BTW, I added the request in the above post and included some new ones that was started yesterday/today.


----------



## dubbinout (Jun 27, 2006)

Perhaps next to the names of those with builds you could put what kind of managemen system they are running. Might make it easier for those who are seeking specific setups.


----------



## _Dirty_ (Sep 30, 2009)

Sticky?!


----------



## derryo (Apr 16, 2007)

_Dirty_ said:


> Sticky?!


Ditto replace the dead links with these...


----------



## dub-Nation (Jan 31, 2001)

Should I bump this?


----------



## Still Fantana (Jul 16, 2008)

Bernie, i heard your name being called at Wuste but couldnt figure out who or where they were calling you.

Didnt see the four either so i was more lost. Spent some time at the show and in the bar talking to Fooker (Nick) though. Maybe next yr :beer:


----------



## dub-Nation (Jan 31, 2001)

Still Fantana said:


> Bernie, i heard your name being called at Wuste but couldnt figure out who or where they were calling you.
> 
> Didnt see the four either so i was more lost. Spent some time at the show and in the bar talking to Fooker (Nick) though. Maybe next yr :beer:


Dang dude. I had no clue. I saw Nic a few times and he never mentioned anything of anything to me. Him and Rigo park with our group under the parking structure. My MK4 is still at the body shop, so we took my wife's Passat and rolled with German Exklusiv. If you saw someone wearing a green shirt, it could of been me. 

Next year for sure. It was a last minute thing and I am glad we went. :thumbup:


----------



## Still Fantana (Jul 16, 2008)

There were only a million green shirts there from that sale! lol, was it the passat on...merc wheels i think w. some primered body panels?


----------



## dub-Nation (Jan 31, 2001)

Still Fantana said:


> There were only a million green shirts there from that sale! lol, was it the passat on...merc wheels i think w. some primered body panels?


That was the one... apparently we are allergic to paint. :laugh:


----------



## Still Fantana (Jul 16, 2008)

Oh ****!! ya, i def snapped off a few shots of it, i'll have to get them editt'd and pushed out to you!

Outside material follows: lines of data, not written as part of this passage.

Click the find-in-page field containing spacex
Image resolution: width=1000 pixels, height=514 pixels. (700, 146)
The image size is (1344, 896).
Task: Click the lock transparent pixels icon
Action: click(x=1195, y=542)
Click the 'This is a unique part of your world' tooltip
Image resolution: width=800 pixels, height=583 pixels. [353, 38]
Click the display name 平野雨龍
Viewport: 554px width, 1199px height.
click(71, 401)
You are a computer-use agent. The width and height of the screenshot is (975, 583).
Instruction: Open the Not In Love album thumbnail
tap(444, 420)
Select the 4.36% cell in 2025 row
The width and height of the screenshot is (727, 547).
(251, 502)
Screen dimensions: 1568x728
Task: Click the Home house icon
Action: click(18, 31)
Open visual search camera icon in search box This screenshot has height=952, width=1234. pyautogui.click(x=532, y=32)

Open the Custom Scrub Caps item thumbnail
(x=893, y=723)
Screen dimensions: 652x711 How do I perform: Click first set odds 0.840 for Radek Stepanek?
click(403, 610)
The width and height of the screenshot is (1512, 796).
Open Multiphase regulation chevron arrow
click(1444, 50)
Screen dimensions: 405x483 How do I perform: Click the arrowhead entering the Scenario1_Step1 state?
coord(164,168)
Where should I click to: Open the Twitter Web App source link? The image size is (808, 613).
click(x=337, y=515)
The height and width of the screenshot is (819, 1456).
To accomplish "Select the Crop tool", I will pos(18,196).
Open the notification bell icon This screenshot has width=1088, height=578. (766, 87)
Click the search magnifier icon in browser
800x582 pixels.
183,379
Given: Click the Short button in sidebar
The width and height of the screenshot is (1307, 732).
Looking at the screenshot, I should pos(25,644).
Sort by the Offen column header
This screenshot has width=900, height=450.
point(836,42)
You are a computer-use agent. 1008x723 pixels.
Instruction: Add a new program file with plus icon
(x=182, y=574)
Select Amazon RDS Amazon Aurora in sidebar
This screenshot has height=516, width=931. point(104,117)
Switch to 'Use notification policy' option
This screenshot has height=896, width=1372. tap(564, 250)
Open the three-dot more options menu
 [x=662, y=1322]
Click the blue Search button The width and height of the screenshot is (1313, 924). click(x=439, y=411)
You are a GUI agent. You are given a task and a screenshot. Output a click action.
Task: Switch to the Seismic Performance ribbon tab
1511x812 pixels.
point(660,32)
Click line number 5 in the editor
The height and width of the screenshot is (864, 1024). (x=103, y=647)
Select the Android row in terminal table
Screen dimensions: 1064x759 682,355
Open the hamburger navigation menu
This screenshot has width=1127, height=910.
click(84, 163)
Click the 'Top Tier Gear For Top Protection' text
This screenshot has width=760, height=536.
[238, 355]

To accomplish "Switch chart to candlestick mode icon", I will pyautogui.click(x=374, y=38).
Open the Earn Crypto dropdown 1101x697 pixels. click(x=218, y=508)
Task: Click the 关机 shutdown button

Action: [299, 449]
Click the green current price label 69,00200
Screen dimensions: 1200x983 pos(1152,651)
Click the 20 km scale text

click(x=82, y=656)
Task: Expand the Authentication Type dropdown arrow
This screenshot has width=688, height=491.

Sucks though didnt run into, always next yr!:thumbup::beer:


----------



## dub-Nation (Jan 31, 2001)

Still Fantana said:


> Oh ****!! ya, i def snapped off a few shots of it, i'll have to get them editt'd and pushed out to you!
> 
> Sucks though didnt run into, always next yr!:thumbup::beer:


That would be awesome. Next year, I hope you can bring your car, I know I will try to bring mine as well.


----------



## Still Fantana (Jul 16, 2008)

Wheels on by next week my friend, i'll have to send you a shot


----------



## joebags (Jun 15, 2007)

Old thread but good one. Some people need to read these threads before just posting questions.


----------



## IRRELEPHANT (Jun 30, 2011)

This should be a sticky. Glad you brought it back to the front page.


----------



## [email protected] (Feb 10, 2012)

www.accuair.com


----------



## aVWGTIguy (Sep 10, 2010)

MKVI GTI build in my sig


----------



## Seppdelaney (Apr 11, 2011)

Sticky!


----------